For many years we have been operating in a system in which people who aren’t sick are demanding compensation from a pool of defendants who have had increasingly less to do with asbestos exposure. This has also marginalized real asbestos victims, who can’t have cases heard due to the onslaught of lawyer-driven claims that make up in volume what they lack in merit.
We can begin with the acknowledged premise that great harm came to many people exposed to asbestos, particularly U.S. veterans, shipyard workers and other laborers. And working to fairly resolve asbestos issues requires doing something other than the status quo. In fact, U.S. Supreme Court Justice David Souter has written, "The elephantine mass of asbestos cases … defies customary judicial administration and calls for national legislation." Opponents of the Fairness in Asbestos Injury Resolution Act of 2005 are strong, well-financed and formidable, but following the lead of Frist, R-Tenn., and Sen. Arlen Specter, R-Pa., Congress needs to see beyond this financial self-interest and do what is right for truly sick victims and other bystanders who have been swept into the tidal wave of litigation, losing jobs and retirement savings in the process.
When one company declares bankruptcy, another one is found to fill its place in a pool of more than 100 defendants. For this reason, virtually every sector of our economy is represented in the extensive defendant list in asbestos lawsuits. Nontraditional defendants are now responsible for the majority of the asbestos liability. Close to 80 companies have declared bankruptcy, creating a windfall in legal fees in the process and limiting the opportunities for Americans to pursue their entrepreneurial dreams.
The trust fund proposed in the FAIR Act addresses these problems, but opponents are challenging the wisdom of the federal government addressing the issue. Here are some questions and their answers:
Will the trust fund go broke? No, the trust fund would be privately financed at $140 billion. Concerns of the claims overrunning the fund capacity are based on lung-cancer claimants overwhelming the fund, but the medical, diagnostic, latency and exposure criteria included in FAIR will weed out the non-asbestos-related lung-cancer claims. In the Manville Trust, the largest asbestos trust today, 8.2 percent of its claimants suffer from lung cancer related to asbestos and not the 75 percent predicted by one study (Bates White). The RAND Institute has estimated that approximately $70 billion had been spent on asbestos litigation through 2002 and approximately $40 billion of that cost went to pay (plaintiff and defendant) attorney fees. The trust fund will cap attorney fees at 5 percent. It is easy to see why there are such vociferous opponents to this bill.
What about the claims that we need strict medical criteria? Medical criteria are central to the FAIR Act, and weeding out false claims will leave the resources for the truly sick.
Is the government going to be funding this at all? It is true that the fund can borrow from the government; however, that ability is severely restricted in several provisions of the bill to make sure the fund remains fiscally sound. Moreover, the U.S. government is explicitly protected from any and all liability for the fund. Even if the fund were to run out of money, it would sunset and claimants would be able to return to the courts.

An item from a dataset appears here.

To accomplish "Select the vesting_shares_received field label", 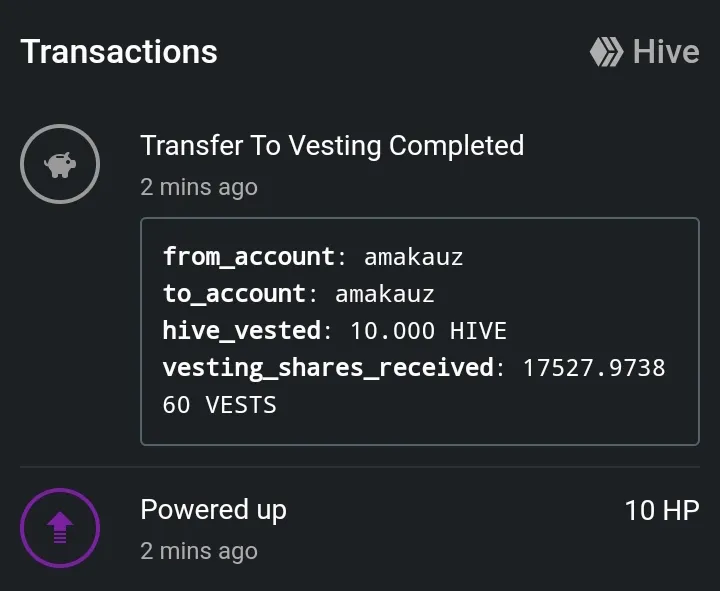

Why can’t this be left to the states? It has been and can’t be any longer. This is a private sector solution administered by the federal government. State-based solutions lead to verdicts for victims that are wildly variable, leaving some victims with many millions of dollars and others with much, much less. States also cannot address particular hardships faced by our veterans. Laws restrict veterans’ rights to recover from the federal government, and the companies that supplied asbestos to the government are now bankrupt, leaving veterans nowhere to turn.
It is clear that we need a national solution preventing abuse of our legal system, compensating real victims and providing businesses with resolution regarding their liabilities. There has been much discussion, and it is time to act. By pressing the issue, Frist and Specter are demonstrating their courage and compassion for the physical and financial pain of many Americans.